# WHAT NEEDS TO BE DONE:
From the data that follows, report how many lines hold the string "computer", giving only the number.

Dataset entries
-------

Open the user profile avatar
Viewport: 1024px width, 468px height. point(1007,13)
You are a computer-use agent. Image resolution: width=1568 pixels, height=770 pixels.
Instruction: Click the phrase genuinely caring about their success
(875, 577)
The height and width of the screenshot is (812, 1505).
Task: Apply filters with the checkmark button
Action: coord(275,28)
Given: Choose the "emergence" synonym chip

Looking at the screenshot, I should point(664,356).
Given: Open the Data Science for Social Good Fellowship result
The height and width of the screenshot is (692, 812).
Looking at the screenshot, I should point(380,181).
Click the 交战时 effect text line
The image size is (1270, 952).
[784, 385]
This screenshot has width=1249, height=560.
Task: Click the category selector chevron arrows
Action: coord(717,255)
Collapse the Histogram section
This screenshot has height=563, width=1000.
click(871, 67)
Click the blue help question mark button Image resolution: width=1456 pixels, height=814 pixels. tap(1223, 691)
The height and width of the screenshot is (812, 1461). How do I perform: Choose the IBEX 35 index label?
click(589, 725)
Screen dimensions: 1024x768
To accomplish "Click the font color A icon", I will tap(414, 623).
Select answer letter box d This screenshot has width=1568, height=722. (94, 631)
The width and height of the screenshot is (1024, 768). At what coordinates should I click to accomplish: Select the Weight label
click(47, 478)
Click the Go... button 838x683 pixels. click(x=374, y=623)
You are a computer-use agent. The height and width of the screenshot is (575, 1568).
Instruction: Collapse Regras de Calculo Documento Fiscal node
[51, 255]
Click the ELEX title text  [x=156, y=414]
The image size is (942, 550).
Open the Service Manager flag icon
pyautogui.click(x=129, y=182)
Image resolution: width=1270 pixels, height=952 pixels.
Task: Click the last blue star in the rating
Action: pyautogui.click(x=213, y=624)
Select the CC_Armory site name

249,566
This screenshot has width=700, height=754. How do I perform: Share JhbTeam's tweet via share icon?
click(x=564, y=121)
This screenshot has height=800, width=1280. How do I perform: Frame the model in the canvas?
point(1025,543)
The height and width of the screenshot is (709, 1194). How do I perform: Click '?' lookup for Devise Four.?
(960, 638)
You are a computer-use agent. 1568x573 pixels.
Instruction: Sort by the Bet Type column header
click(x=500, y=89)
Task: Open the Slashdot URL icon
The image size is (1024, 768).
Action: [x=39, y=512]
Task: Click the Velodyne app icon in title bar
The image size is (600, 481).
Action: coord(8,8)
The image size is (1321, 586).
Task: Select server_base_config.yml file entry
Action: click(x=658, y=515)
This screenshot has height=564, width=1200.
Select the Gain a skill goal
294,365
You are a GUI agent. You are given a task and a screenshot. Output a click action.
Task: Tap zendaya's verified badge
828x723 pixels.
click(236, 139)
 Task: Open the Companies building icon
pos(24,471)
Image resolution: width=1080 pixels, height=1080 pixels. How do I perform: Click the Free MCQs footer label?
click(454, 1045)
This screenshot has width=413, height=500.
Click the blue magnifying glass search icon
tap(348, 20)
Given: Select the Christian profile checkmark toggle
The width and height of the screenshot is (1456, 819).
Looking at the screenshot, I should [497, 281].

-------

# SOLUTION FOR THIS EXERCISE:
3